- Input rows
○ ○ ○ ○ ○

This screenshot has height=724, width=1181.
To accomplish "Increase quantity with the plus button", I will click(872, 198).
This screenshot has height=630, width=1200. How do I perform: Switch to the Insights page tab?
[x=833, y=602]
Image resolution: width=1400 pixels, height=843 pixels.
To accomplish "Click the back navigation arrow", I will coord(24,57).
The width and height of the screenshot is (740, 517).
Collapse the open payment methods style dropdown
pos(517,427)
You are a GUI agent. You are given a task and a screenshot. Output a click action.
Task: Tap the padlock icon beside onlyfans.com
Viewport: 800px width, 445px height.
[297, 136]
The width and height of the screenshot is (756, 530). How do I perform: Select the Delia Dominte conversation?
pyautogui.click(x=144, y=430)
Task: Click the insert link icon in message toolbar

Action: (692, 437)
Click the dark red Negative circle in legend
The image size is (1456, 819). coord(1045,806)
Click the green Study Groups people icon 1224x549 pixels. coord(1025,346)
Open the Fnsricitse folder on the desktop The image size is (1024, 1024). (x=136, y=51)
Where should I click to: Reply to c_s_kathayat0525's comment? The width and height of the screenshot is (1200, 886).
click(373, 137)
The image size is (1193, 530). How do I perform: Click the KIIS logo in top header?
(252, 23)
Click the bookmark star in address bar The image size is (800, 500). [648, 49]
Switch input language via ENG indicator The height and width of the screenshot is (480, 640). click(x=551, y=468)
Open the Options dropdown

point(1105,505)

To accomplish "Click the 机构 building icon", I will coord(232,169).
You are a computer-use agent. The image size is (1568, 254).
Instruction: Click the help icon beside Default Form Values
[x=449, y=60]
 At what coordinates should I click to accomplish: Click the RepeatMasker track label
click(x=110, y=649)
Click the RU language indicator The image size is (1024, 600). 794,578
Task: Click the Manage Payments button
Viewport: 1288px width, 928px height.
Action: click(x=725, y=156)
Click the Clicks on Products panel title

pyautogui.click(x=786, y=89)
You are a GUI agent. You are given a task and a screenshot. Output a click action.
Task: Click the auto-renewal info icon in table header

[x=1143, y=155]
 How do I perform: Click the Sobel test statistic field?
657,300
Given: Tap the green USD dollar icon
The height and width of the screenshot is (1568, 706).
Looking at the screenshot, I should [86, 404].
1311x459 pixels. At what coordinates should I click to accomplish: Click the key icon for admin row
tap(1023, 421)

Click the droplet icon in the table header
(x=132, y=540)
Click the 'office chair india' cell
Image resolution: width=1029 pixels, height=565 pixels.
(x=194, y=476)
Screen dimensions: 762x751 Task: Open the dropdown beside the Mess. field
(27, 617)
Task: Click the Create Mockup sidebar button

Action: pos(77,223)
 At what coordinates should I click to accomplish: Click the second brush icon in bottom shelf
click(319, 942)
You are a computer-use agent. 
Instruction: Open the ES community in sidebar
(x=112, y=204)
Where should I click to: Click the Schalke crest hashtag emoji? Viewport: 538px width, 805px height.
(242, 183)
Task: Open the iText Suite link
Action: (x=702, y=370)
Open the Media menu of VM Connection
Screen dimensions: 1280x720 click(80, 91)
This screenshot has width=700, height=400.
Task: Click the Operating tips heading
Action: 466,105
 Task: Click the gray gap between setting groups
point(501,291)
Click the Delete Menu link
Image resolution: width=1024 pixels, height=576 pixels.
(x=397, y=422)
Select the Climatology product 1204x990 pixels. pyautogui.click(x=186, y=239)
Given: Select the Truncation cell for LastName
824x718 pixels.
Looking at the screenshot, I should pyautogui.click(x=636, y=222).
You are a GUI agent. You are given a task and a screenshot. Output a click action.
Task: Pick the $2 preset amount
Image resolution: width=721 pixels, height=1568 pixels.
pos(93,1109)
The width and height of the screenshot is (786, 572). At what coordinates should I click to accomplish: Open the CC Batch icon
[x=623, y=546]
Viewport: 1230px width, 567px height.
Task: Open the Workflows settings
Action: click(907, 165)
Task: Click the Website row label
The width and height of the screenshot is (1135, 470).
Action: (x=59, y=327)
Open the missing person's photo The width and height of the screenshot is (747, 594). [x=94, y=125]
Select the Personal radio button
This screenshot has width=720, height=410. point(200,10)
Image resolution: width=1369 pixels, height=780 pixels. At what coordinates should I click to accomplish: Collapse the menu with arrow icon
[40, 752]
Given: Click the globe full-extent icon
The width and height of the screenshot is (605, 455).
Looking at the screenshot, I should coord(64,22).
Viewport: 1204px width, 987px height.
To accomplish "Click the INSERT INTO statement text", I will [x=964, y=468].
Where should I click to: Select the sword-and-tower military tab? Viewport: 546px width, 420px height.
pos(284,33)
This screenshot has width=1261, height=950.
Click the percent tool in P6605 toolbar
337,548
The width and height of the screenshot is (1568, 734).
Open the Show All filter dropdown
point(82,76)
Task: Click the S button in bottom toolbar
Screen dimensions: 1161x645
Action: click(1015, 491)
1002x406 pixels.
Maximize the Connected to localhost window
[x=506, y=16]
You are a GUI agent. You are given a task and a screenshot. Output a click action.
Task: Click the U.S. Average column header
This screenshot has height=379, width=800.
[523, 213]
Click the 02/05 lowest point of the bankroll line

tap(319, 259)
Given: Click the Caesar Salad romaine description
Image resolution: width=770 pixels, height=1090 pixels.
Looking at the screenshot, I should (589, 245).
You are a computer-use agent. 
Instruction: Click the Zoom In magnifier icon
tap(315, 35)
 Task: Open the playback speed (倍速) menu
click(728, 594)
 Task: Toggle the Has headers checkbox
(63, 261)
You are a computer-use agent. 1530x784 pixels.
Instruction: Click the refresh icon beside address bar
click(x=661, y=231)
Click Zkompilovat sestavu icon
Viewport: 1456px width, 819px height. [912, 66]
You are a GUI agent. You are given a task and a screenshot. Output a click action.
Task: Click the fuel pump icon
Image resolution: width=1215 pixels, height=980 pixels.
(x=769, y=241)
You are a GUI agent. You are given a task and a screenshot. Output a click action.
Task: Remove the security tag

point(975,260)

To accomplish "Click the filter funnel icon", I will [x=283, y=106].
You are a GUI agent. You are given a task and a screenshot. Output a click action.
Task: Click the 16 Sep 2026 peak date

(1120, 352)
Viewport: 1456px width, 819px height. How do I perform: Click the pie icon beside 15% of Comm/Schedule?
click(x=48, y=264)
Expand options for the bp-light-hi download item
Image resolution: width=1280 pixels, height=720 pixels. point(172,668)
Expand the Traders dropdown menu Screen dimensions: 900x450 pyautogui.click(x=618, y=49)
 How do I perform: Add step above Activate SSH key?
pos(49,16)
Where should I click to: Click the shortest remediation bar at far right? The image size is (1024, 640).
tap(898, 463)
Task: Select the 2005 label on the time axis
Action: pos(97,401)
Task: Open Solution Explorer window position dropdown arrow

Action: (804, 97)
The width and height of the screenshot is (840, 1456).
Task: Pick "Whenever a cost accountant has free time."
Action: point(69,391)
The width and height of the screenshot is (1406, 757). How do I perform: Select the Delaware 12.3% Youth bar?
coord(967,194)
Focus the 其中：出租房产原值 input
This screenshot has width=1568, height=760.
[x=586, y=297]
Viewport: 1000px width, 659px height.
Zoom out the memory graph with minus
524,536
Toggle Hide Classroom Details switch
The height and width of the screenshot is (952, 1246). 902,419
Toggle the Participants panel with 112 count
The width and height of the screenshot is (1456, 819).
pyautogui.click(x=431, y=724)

○ ○ ○ ○ ○

- Exercise instructions
Show every line of the items above that contains the string "field".

- Answer below
 How do I perform: Click the Sobel test statistic field?
Screen dimensions: 762x751 Task: Open the dropdown beside the Mess. field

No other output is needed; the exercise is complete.